## TASK OBJECTIVE
For each line below that contains the word "will", make a copy.

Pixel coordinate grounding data

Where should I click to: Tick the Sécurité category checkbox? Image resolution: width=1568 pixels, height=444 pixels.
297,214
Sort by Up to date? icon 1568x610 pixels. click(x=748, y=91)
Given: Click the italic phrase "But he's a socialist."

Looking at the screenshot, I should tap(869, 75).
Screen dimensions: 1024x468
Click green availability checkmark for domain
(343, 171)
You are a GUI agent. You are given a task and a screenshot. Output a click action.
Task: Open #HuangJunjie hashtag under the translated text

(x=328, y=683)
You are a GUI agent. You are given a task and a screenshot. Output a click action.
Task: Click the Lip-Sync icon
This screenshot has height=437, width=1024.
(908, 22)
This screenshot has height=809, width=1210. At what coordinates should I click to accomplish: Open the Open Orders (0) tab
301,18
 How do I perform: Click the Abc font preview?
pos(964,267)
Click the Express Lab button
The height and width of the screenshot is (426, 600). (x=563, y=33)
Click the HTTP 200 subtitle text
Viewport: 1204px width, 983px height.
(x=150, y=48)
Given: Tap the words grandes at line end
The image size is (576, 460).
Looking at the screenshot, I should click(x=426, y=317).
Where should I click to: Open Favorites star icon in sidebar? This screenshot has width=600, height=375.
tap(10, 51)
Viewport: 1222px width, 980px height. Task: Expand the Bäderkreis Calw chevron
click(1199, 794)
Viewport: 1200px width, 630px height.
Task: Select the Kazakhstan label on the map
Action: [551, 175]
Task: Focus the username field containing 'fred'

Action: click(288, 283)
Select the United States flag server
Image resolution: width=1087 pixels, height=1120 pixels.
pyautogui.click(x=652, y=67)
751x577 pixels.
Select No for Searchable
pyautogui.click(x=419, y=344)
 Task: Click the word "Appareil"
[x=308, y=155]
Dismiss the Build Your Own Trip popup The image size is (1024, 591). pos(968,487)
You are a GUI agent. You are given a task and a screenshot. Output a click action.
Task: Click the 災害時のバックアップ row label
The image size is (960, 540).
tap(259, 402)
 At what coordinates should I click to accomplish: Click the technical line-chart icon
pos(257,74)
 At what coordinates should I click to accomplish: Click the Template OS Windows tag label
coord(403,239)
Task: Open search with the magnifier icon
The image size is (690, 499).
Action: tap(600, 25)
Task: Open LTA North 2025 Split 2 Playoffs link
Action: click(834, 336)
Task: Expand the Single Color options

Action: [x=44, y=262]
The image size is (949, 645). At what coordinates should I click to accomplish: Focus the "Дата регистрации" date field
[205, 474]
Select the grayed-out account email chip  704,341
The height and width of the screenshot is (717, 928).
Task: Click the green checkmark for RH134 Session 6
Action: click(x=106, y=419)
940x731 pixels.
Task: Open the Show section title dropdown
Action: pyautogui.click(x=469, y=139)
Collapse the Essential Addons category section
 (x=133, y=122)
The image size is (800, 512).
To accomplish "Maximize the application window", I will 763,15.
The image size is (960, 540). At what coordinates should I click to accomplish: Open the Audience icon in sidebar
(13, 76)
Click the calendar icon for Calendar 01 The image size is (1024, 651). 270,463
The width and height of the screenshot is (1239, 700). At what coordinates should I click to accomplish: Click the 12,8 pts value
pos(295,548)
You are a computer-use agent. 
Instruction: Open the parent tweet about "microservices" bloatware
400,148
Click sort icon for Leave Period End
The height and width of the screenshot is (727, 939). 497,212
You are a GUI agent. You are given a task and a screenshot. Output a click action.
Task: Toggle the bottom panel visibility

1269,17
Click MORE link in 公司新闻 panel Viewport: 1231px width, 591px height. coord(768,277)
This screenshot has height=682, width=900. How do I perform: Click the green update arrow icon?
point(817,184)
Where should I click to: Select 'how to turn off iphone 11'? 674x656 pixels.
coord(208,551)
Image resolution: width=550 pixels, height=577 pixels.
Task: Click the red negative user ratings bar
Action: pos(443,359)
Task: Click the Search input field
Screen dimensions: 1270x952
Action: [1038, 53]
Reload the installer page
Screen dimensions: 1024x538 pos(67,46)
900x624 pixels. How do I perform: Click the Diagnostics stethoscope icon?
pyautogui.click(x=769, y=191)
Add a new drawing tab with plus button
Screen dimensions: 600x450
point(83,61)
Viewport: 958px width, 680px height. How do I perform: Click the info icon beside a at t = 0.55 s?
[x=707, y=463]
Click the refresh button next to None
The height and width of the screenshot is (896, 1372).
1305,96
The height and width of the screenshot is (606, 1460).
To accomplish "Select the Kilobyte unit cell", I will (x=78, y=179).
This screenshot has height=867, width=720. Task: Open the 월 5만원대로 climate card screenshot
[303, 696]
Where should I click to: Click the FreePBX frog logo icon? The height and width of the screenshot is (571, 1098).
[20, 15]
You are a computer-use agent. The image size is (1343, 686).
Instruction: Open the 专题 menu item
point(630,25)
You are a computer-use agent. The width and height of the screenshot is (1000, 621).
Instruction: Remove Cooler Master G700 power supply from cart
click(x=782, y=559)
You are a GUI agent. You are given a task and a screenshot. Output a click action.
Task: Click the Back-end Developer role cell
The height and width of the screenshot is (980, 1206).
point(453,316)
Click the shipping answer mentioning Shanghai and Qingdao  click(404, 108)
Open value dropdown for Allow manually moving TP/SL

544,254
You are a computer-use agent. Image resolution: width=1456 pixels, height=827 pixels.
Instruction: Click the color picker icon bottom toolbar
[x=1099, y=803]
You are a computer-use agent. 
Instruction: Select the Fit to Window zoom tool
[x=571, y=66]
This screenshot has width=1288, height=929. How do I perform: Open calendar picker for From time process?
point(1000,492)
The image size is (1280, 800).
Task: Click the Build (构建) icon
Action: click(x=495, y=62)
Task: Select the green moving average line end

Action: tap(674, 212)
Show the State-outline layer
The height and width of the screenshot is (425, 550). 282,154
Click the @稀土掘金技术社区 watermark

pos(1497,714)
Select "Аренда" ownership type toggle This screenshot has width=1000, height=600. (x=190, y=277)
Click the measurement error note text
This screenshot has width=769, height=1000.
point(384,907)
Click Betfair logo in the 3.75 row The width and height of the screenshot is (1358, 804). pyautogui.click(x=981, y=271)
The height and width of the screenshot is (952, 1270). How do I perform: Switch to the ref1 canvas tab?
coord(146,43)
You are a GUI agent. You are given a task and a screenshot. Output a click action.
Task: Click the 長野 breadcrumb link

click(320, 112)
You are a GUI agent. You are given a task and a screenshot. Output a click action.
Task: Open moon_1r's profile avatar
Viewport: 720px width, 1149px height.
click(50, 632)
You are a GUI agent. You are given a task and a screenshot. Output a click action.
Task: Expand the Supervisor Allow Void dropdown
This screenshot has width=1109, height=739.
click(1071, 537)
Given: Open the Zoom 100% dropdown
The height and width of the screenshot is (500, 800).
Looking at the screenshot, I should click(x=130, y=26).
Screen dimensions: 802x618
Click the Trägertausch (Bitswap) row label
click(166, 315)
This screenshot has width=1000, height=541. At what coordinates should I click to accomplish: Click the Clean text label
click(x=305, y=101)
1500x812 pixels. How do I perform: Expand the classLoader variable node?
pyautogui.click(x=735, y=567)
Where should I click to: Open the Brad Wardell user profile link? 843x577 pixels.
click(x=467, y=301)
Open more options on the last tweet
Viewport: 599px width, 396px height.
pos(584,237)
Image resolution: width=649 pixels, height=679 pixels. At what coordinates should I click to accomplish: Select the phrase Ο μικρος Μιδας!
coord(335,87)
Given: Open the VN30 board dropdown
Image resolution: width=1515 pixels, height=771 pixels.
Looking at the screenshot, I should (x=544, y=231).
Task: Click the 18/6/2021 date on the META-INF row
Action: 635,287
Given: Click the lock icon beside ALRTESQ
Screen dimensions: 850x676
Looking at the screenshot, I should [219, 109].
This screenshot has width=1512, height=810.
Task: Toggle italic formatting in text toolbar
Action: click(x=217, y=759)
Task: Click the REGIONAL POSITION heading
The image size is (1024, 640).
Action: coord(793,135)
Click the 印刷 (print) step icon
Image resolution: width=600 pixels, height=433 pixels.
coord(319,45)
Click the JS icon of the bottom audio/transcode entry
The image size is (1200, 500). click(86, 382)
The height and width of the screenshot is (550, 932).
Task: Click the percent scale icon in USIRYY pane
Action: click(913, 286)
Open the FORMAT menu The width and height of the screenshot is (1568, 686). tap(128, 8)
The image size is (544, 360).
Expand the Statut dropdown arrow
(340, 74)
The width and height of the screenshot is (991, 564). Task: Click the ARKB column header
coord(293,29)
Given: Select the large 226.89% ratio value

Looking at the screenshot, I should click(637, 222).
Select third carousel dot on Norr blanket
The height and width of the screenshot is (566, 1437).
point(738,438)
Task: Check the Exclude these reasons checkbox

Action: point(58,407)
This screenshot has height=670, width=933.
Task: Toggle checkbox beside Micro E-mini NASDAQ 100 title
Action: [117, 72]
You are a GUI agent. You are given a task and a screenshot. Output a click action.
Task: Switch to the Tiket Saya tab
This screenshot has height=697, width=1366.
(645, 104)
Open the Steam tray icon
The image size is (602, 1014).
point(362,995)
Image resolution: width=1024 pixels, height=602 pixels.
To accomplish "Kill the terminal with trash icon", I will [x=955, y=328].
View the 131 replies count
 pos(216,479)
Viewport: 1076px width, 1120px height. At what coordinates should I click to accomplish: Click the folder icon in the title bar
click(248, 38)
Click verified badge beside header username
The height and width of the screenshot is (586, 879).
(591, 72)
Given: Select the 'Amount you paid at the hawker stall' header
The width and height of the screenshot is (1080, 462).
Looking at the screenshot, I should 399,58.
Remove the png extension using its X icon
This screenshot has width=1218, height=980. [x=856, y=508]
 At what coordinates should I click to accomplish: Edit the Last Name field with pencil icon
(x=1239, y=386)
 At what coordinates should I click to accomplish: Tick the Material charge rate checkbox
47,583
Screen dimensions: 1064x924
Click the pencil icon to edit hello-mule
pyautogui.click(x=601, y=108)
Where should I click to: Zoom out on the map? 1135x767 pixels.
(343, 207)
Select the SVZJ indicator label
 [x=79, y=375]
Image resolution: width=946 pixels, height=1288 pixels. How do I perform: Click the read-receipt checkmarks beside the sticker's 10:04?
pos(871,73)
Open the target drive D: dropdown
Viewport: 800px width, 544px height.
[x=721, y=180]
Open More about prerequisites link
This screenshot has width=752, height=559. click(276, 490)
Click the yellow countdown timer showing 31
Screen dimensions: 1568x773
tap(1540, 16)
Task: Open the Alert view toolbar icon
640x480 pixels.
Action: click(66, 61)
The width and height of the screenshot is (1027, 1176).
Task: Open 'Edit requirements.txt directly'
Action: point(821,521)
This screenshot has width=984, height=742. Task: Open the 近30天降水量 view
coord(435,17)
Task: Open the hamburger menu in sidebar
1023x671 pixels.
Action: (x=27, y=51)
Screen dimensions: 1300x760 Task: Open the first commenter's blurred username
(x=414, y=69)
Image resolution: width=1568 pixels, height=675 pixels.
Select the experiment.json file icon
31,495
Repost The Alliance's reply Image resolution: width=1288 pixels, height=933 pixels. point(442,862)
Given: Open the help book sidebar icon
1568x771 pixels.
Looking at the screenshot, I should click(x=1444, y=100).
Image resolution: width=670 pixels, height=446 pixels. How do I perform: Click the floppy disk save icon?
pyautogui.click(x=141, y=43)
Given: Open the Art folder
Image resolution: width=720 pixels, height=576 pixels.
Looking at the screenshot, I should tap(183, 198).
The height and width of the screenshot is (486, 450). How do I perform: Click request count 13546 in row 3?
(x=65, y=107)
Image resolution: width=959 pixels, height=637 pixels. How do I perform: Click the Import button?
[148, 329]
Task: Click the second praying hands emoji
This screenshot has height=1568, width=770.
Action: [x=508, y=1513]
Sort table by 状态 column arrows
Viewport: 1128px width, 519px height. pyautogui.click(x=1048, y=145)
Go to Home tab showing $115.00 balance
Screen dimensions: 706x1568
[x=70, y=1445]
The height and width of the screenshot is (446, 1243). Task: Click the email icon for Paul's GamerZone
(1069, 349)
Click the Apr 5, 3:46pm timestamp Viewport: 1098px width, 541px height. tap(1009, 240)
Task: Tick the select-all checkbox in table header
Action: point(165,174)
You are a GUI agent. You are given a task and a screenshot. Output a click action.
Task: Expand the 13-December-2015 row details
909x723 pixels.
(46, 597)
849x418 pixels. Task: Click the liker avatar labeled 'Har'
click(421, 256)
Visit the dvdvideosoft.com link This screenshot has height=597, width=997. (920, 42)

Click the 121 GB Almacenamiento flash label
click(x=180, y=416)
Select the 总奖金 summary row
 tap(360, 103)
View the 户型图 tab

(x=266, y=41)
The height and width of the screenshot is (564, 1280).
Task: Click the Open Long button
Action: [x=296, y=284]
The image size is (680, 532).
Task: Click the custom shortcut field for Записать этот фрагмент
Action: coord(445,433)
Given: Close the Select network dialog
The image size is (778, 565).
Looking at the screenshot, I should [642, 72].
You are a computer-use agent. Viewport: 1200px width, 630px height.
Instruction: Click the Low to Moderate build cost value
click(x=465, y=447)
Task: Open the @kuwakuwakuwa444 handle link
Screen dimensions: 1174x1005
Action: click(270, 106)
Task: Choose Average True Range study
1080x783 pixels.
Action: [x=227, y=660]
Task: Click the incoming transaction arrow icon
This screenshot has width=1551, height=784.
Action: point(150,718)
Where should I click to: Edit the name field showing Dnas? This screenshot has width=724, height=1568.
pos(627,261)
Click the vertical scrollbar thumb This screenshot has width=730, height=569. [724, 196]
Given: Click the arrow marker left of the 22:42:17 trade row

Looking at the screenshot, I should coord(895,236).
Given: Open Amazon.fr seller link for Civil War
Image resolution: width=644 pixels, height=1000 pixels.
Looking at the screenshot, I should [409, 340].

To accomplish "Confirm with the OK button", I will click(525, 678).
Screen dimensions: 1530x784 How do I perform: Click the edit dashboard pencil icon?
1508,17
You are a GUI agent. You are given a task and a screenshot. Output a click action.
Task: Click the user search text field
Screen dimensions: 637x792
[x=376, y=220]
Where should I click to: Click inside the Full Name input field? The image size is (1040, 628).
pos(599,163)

## YOUR RESPONSE
To accomplish "Maximize the application window", I will 763,15.
To accomplish "Select the Kilobyte unit cell", I will (x=78, y=179).
To accomplish "Kill the terminal with trash icon", I will [x=955, y=328].
To accomplish "Confirm with the OK button", I will click(525, 678).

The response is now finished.